Cue Instagram posts of weka with cabernet sauvignon vinegar gel, weka chicharrón (crackling), and, because she couldn’t help herself, KFW (Kentucky fried weka).
“We certainly need to convince a few more people that it’s totally cool, but I can see where they get nervous about it because if they say ‘yeah, it’s sweet’, then people might be like, ‘let’s go shoot one!’
“I had a few people commenting that on my Instagram and I was like ‘no, no, no… I didn’t want to be responsible for that.”
Hiakai the restaurant will open its doors in November — the exact date is yet to be confirmed. Opening Wednesday to Saturday, the 30-seater will offer one sitting of set-menu dining per night, with five- and eight-course options. The wine list has been put together by Master Sommelier Cameron Douglas and intriguing drinks matches are in the works — think horopito white whisky with peated golden ale foam made from Yeastie Boys’ Rex Attitude.
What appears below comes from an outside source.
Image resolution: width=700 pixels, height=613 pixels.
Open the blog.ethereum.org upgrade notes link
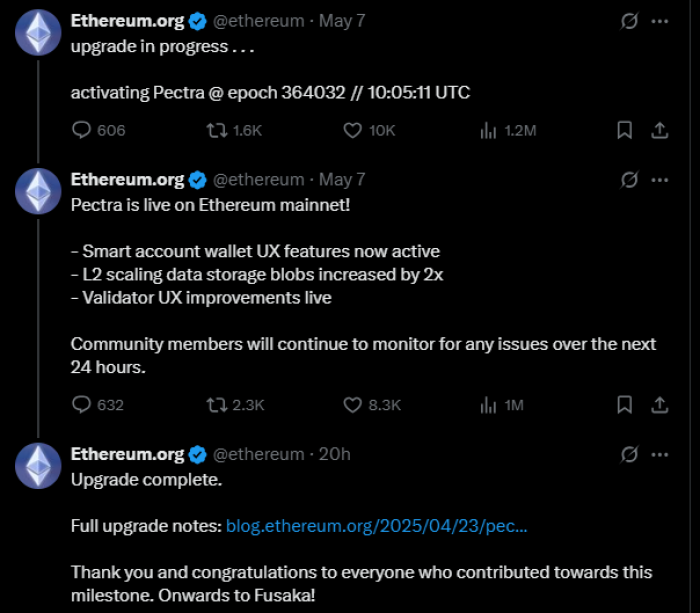point(377,525)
Asked how the food will differ to her pop-ups, Fiso says, “I feel that the food is much more complex and there’s a lot more finesse in what we’re doing now, because we’ve got the time and the space and we’re not shifting things around like with pop-up to pop-up, so we can do things that are much more technical and complicated that we weren’t able to do before. So that’s quite exciting.”
Opening their first restaurant would be enough to keep most young chefs busy, but Fiso is not one to shy away from multitasking. It’s recently been announced that she’s one of 24 chefs from around the world competing in a new Netflix culinary competition show, The Final Table, plus she’s working on a book about Māori food and is featuring in an exhibition at Auckland museum MOTAT called ‘The Innovators’. In the same week the Netflix show and the exhibition were announced, Fiso picked up a “Future Food Legend” gong at the Cuisine Good Food Awards.
No pressure, then. Fiso has been open about suffering from depression and anxiety, but you don’t survive seven years in some of New York’s best kitchens without some serious mental toughness. She calls a spade a spade and doesn’t shy away from calling out perceived injustices — sexism, particularly — in the industry. “A few people have been like, ‘Oh, you shouldn’t do that, it’s not good for your brand,” she says. “And I’m like, ‘Why would it not be good for my brand standing up for women? Isn’t that the whole point? When you have a voice you’re supposed to use it. I’m not going to just sit there.”
It’s safe to say that “just sitting there” is not a concept Fiso is familiar with.